It is a very interesting problem.

Unfortunately "interesting" part is related to several problems with doing this.

Doing it successfully would require solving extremely hard philosophical, legal and practical issues.

As far as I know, this problem remains unsolved. And solving it would be one of the largest achievements in human history.

In practice doing this right now is likely to cause problems for ethical users of code while being ignored by evil entities.

(1) It is quite tricky to define what would be unethical/evil use.

And even clearly evil entities will argue that their actions were not evil. Often they even really believe it.

So "no evil use" is too ambiguous. And trying to define morality is very hard to do. Note that many serious political issues are exactly about conflict is something evil or not. It applies both to past issues

(2) Making it legally binding (a part of the license) would cause licensing incompatibility.

(3) Evil entities are likely to ignore licensing anyway. For example, FSB assassinated people in the UK ( https://en.wikipedia.org/wiki/Poisoning_of_Alexander_Litvinenko ), with basically no consequences. If they would use software with a "do no evil" clause - then we would not be able to do anything about it.

(4) Previous attempts to do this resulted in various problems and complications.

See for example problems related to such licensing used by Douglas Crockford.

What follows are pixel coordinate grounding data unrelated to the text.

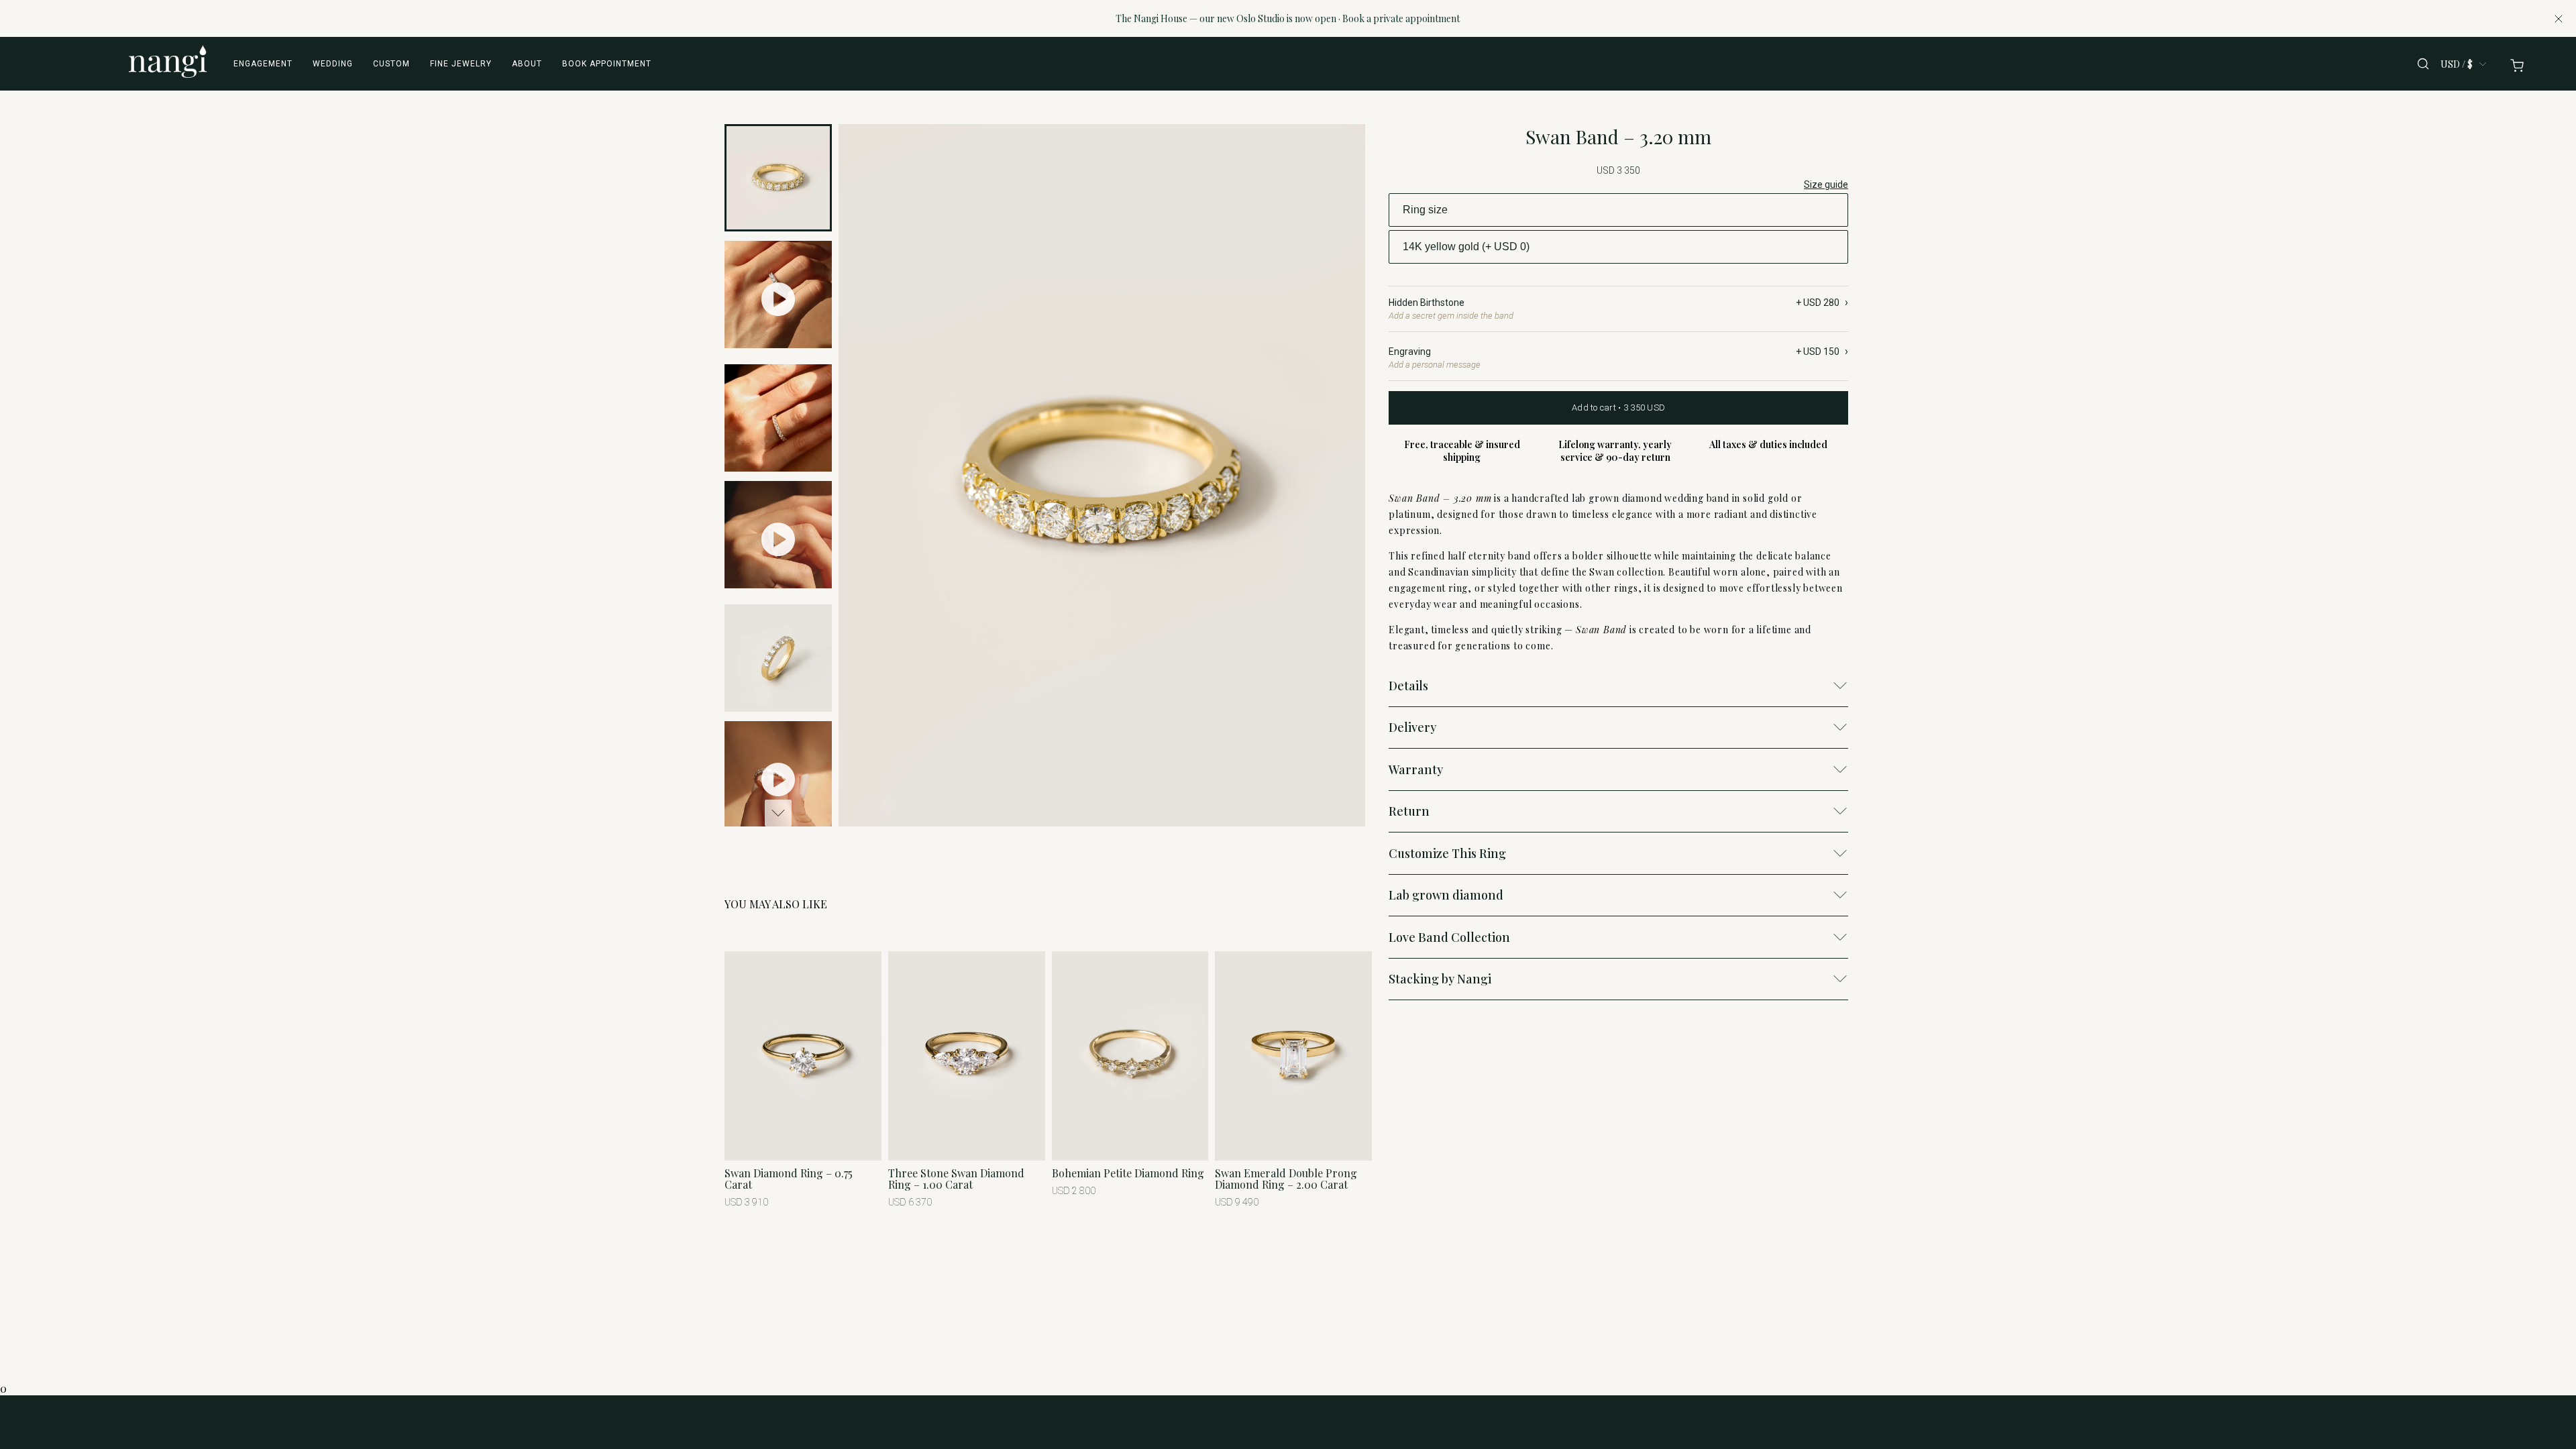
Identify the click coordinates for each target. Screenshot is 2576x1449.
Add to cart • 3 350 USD (1618, 407)
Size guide (1826, 184)
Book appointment (606, 63)
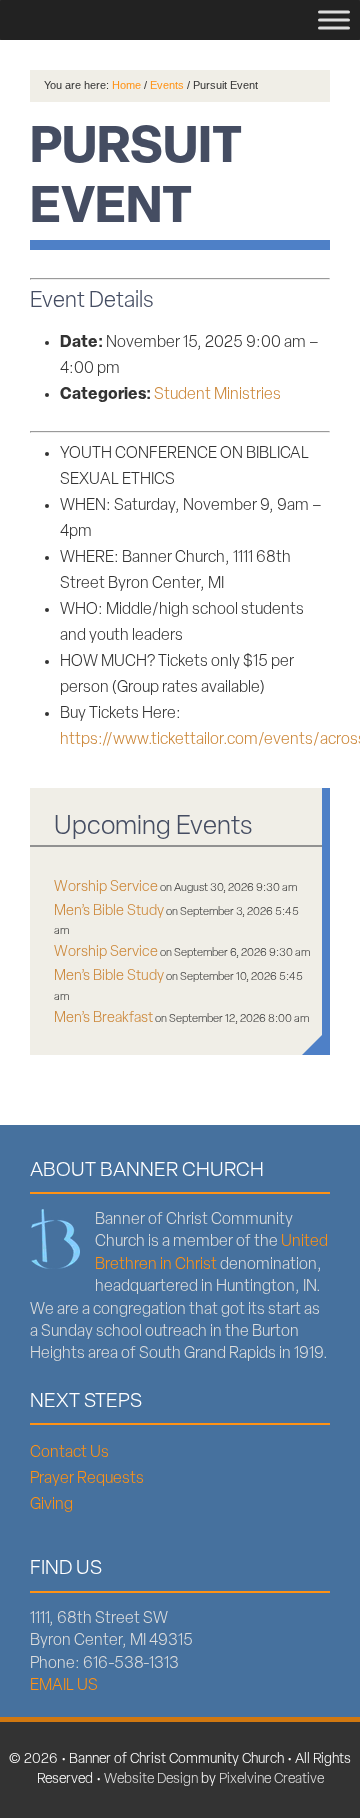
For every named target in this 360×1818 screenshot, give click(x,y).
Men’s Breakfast (103, 1018)
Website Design (151, 1779)
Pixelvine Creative (271, 1779)
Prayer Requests (87, 1479)
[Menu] (334, 19)
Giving (51, 1505)
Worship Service (106, 887)
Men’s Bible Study (109, 911)
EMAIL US (64, 1686)
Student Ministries (217, 395)
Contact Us (69, 1453)
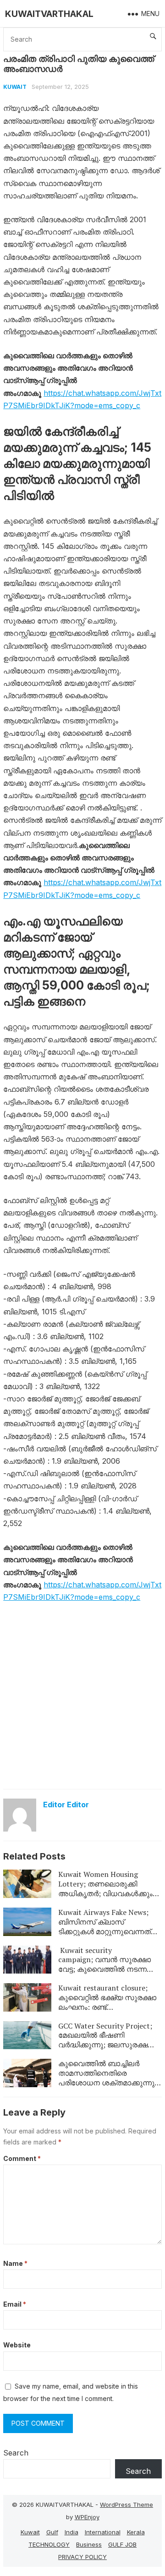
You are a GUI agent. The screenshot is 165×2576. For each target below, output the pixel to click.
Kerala (136, 2532)
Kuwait (15, 86)
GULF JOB (122, 2544)
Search (15, 2452)
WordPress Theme (126, 2504)
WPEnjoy (87, 2517)
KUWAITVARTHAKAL (49, 13)
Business (89, 2544)
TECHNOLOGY (49, 2544)
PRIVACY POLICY (82, 2556)
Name (15, 2263)
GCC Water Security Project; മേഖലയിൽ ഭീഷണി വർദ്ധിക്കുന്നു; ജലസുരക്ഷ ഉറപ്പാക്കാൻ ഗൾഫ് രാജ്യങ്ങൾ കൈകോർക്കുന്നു (109, 2045)
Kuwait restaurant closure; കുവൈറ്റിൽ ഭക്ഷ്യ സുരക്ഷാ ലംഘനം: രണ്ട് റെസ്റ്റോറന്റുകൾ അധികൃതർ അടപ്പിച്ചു (107, 2007)
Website (17, 2345)
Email (14, 2304)
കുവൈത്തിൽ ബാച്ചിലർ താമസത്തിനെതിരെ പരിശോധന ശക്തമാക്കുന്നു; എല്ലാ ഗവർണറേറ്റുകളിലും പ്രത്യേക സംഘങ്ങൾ (107, 2082)
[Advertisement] (82, 1697)
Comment (22, 2158)
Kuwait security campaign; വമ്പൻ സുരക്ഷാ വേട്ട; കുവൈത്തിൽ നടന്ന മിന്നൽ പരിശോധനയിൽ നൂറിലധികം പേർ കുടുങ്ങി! (104, 1969)
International (103, 2532)
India (71, 2532)
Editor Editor (66, 1804)
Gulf (52, 2532)
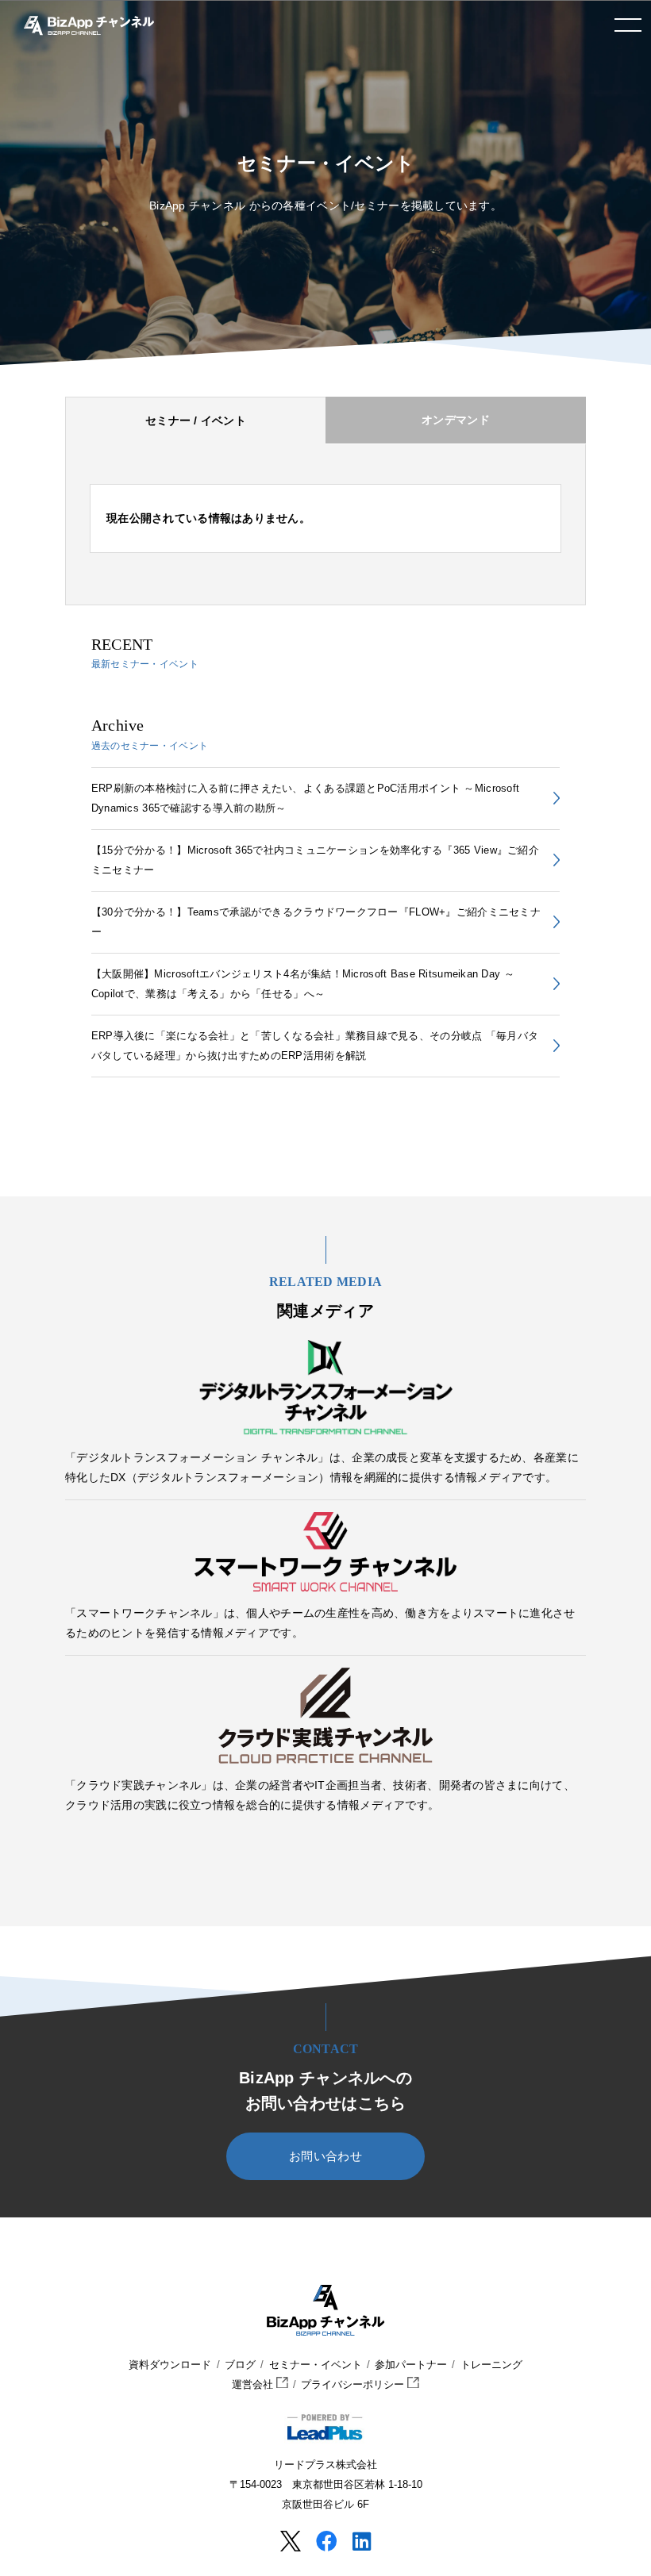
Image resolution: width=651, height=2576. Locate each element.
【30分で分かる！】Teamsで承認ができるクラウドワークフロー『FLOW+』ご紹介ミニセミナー (316, 922)
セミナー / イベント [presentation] (195, 420)
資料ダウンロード (170, 2365)
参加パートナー (411, 2365)
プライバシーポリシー (354, 2384)
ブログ (240, 2365)
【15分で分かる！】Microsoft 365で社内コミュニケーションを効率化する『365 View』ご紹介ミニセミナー (315, 860)
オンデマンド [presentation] (456, 419)
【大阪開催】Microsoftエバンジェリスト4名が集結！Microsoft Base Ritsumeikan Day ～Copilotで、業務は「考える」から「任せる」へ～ (302, 984)
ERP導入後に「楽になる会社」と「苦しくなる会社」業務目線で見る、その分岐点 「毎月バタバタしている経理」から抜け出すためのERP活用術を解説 (314, 1045)
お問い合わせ (325, 2156)
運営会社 (254, 2384)
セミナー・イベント (315, 2365)
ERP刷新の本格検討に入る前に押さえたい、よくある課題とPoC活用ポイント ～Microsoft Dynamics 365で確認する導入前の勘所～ (305, 798)
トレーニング (491, 2365)
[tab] (195, 420)
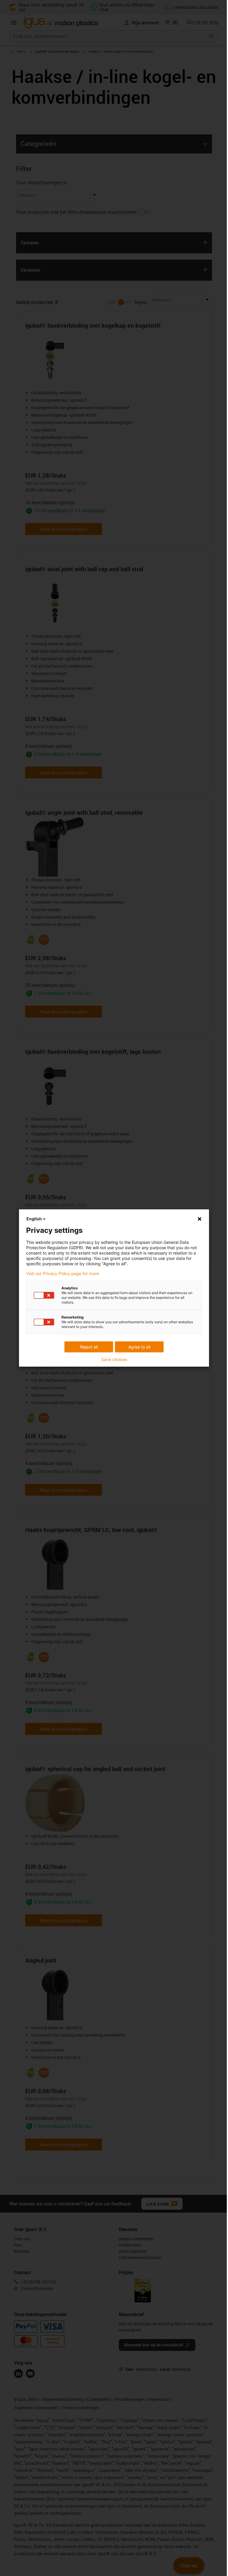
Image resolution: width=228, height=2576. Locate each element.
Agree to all (139, 1346)
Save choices (114, 1359)
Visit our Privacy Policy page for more (62, 1273)
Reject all (89, 1346)
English (34, 1218)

This case caused problems for various reusers of this code who cared about licenses - and Douglas anyway granted "IBM, its customers, partners, and minions" a special permission "to use JSLint for evil" https://wiki.debian.org/qa.debian.org/jsonevil is an example of a critical viewpoint on that

I am not aware of such licensing being successful.

Alternatives:

(A) Include a nonbinding request? The problem is that it would be completely toothless and unlikely to stop actual evil use.

(B) Develop software and features that has=ve relatively low risk of being useful for evil purposes?

See also:

Ismael-KG commented 2 years ago

I'm still reading through this and don't usually engage so much with licences, so, under A. OPENNESS OF KNOWLEDGE, CODE & DATA/SUPPORTING INNOVATION, I just want to ask three questions about:

QUESTION 1: Are the two compatible? This might be a silly question on my part. It seems they are if we consider "an OKF GNU" to include ODBl. Am I reading this correctly?


However, the GNU linked to is a series of licenses renowned for:

"The GPL series are all copyleft licenses, which means that any derivative work must be distributed under the same or equivalent license terms. This is in distinction to permissive software licenses, of which the BSD licenses and the MIT License are widely used, less restrictive examples" (General public licence).

QUESTION 2: Is this need for the same licence in derivative works intentional and appropriate for Colouring London?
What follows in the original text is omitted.